Thanks to Mats Naslund for discussions leading up to this writeup.



The best cryptographic definition of confidentiality is the
indistinguishability of ciphertext from random data.  For counter mode, this
definition leads to the limitation that no more than 2^64 AES blocks should
be generated with a single key [BDJR].  This limitation is well known, but
the fact that it is derived from indistinguishability rather than an attack
that violates confidentiality makes its justification somewhat unsatisfying.
A description of a confidentiality-violating attack that is possible when
this bound is violated could be useful in explaining the rationale for these
bounds.  Below we outline such an attack against AES counter mode.

Suppose that Eve has 2^64 ciphertext blocks.  She knows that the plaintext
block P corresponding to the ciphertext block C contains either the message
M0 = "ATTACK AT DAWN. " or the message M1 = "ATTACK CANCELED."   We'll call
the knowledge of such a relation a crib.  The blocks C and P are related by
C = P XOR K, where K is the keystream block corresponding to P.  Eve also
knows the value of other plaintext blocks, and thus has a set S = { K0, K1,
K2, ... } of keystream blocks.

Dataset records:
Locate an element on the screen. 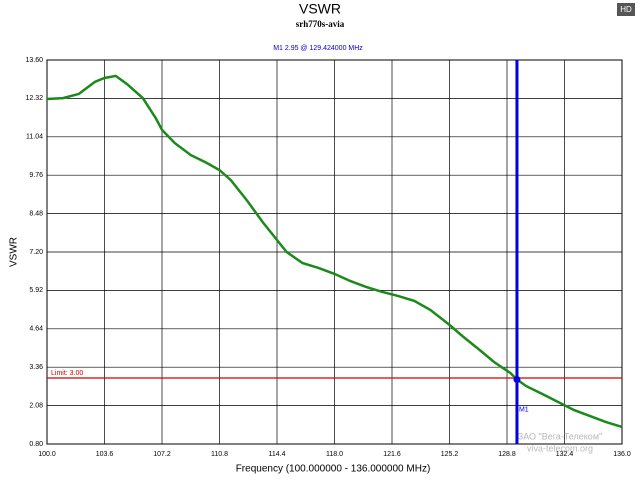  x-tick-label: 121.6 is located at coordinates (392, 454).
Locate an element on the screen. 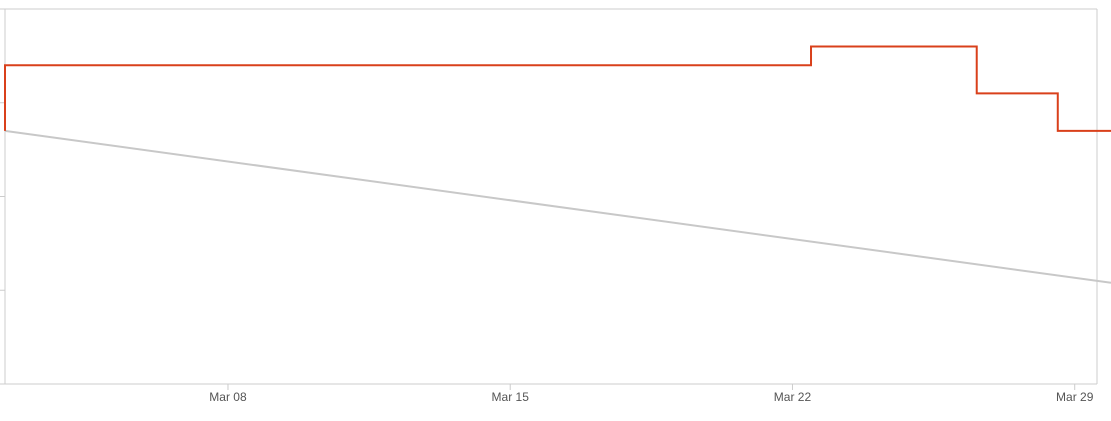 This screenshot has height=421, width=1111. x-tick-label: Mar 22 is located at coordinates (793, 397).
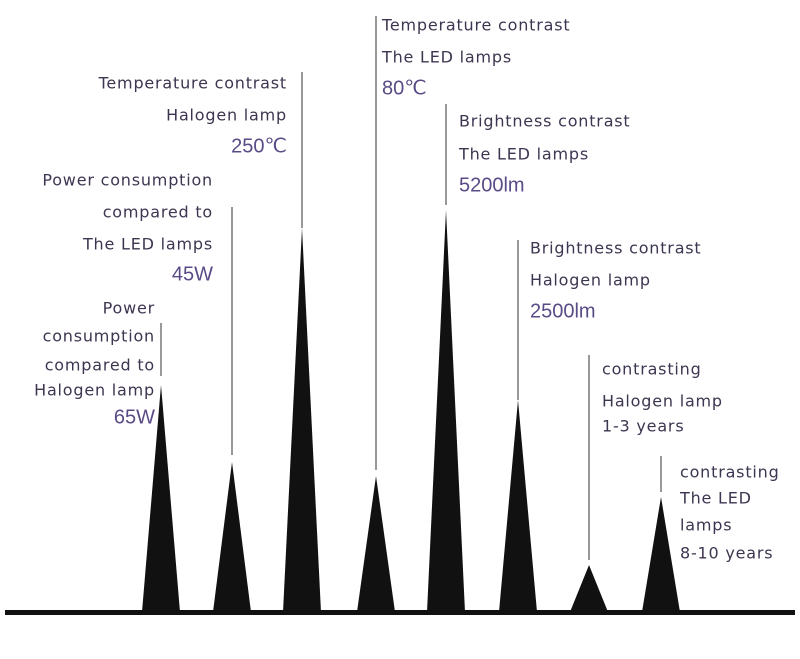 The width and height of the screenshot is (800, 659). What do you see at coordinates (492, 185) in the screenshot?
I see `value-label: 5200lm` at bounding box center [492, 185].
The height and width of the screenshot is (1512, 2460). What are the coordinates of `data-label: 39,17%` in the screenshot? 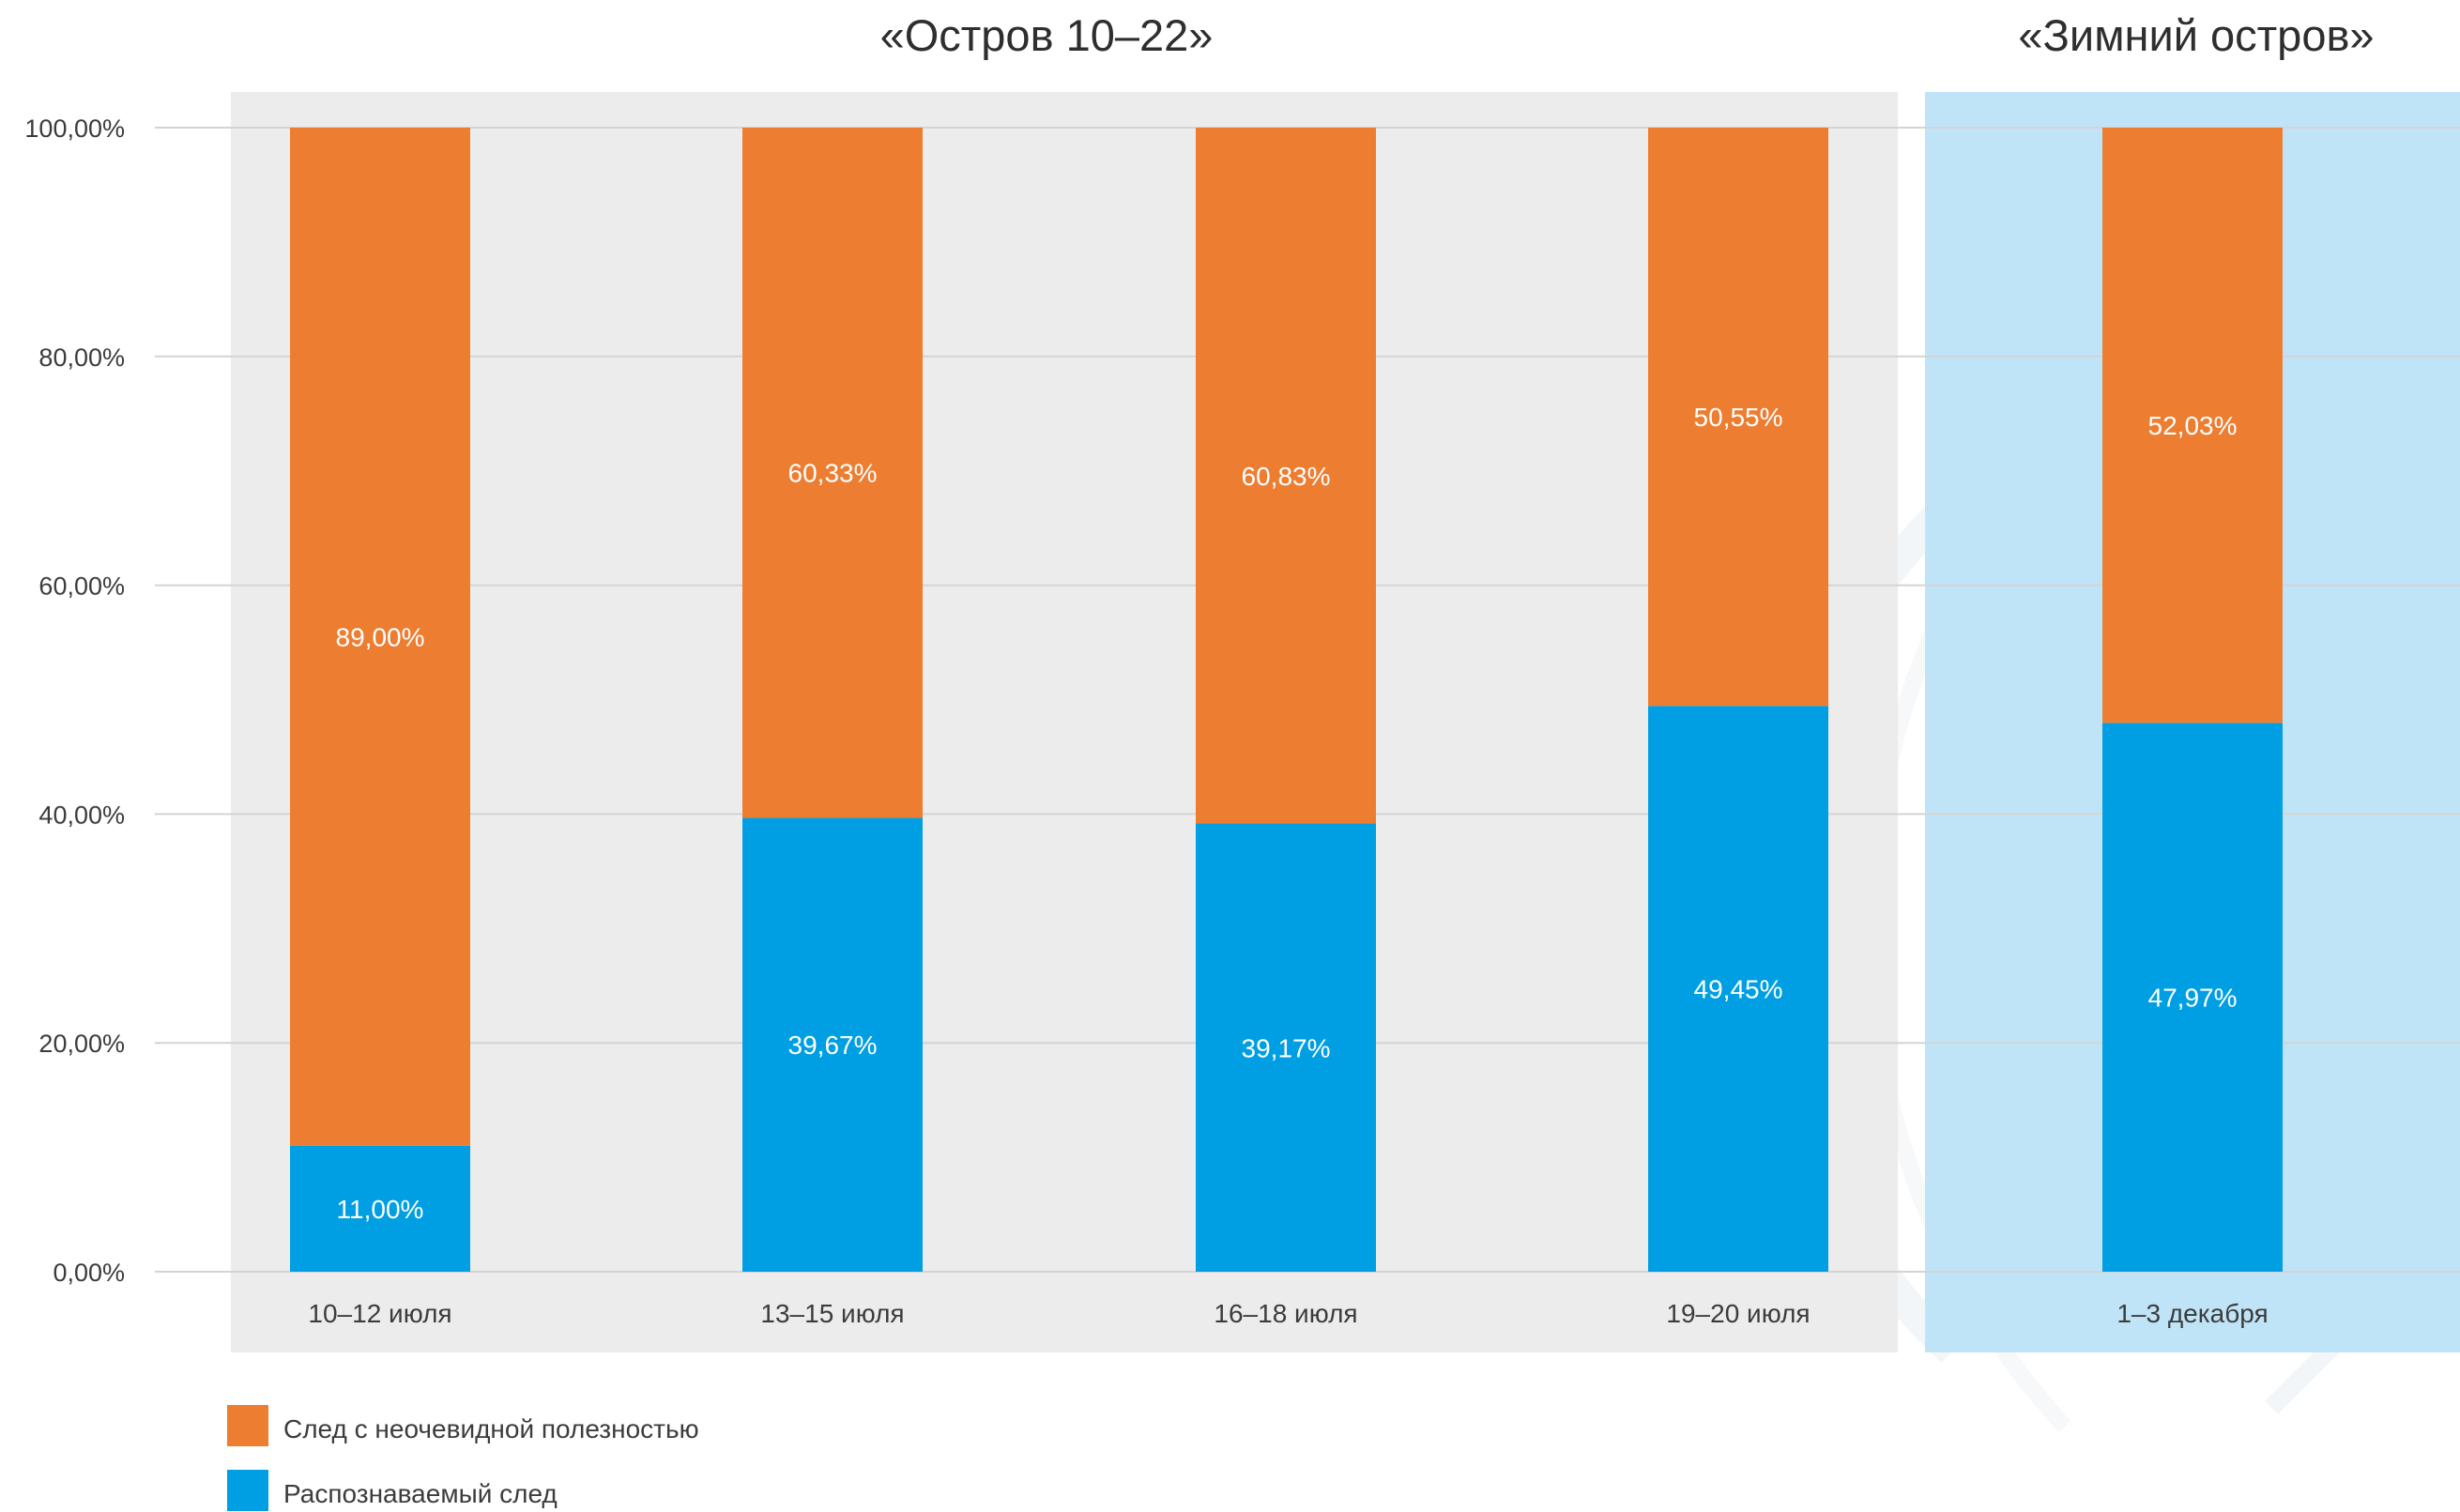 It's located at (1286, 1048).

Work instructions:
Rewrite the passage on AES counter mode from "Thanks to Mats" up to and including "AES counter mode.", substituting "CTR mode" for "counter mode" throughout.

Answer for the task:
Thanks to Mats Naslund for discussions leading up to this writeup.



The best cryptographic definition of confidentiality is the
indistinguishability of ciphertext from random data.  For CTR mode, this
definition leads to the limitation that no more than 2^64 AES blocks should
be generated with a single key [BDJR].  This limitation is well known, but
the fact that it is derived from indistinguishability rather than an attack
that violates confidentiality makes its justification somewhat unsatisfying.
A description of a confidentiality-violating attack that is possible when
this bound is violated could be useful in explaining the rationale for these
bounds.  Below we outline such an attack against AES CTR mode.